Parris announced during an event last week to celebrate KB Home and SunPower's 1,000th solar installation that Lancaster will establish a law requiring solar be installed on every new single-family home built after January 1, 2014, reported Greentech Media. The law will be added during an update to the city's residential zones municipal code (click on "draft residential zones for a PDF of the proposal").
According to the draft provision, residential homes built on a 7,000-square-foot lot in in new subdivisions must have a minimum 1-kilowatt solar photovoltaic installation.
Technically, every new home won't have to have solar panels as long as the subdivision meets the minimum average, which is the total energy generation capacity in kW divided by the number of units in the subdivision. In other words, a few homes with large solar installations could cover the minimum requirement of the entire subdivision.
Builders can opt to meet the requirement off-site by showing evidence of buying solar energy credits from another solar-generating development located within the city.
Parris, a Republican, expressed confidence that he had the city council votes necessary for approval, despite opposition from the building industry, reported Greentech Media.

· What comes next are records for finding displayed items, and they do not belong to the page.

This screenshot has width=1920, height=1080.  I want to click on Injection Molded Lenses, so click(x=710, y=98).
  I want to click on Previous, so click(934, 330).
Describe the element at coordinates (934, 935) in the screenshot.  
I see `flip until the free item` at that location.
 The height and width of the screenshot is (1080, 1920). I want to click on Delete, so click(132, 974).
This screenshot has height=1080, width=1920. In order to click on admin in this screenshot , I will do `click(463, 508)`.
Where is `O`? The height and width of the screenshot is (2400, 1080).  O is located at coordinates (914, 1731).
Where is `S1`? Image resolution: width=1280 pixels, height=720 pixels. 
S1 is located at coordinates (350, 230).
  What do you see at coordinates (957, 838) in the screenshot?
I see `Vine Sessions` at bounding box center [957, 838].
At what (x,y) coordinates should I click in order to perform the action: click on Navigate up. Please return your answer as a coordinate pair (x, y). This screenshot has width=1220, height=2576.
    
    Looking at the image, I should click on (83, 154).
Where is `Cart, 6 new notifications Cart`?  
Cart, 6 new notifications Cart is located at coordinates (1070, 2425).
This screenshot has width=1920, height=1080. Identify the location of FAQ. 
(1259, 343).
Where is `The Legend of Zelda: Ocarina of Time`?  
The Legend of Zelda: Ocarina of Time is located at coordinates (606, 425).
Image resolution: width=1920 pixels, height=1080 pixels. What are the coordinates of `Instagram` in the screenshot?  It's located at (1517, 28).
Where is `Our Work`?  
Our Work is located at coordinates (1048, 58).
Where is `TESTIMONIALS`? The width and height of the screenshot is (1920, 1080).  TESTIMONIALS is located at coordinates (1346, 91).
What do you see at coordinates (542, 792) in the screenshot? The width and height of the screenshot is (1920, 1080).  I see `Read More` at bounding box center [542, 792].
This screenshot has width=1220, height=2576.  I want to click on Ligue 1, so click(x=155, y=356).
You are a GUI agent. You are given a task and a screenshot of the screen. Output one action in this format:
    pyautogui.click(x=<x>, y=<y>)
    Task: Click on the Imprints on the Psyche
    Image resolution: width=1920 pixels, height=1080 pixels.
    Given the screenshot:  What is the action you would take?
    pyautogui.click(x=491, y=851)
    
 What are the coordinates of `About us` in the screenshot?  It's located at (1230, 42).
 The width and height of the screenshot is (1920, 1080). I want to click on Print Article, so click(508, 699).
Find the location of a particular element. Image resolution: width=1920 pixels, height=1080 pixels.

This law, if it's approved, won't guarantee panels in every subdivision. Hawaii's state legislature passed a law that went into effect in 2010 mandating solar water heating for all new single-family homes. In the first 11 months of 2010, the state granted hundreds of variances, or exceptions, representing 22.5 percent of the 1,733 building permits issued for single-family homes over the same period, reported the Star-Advertiser.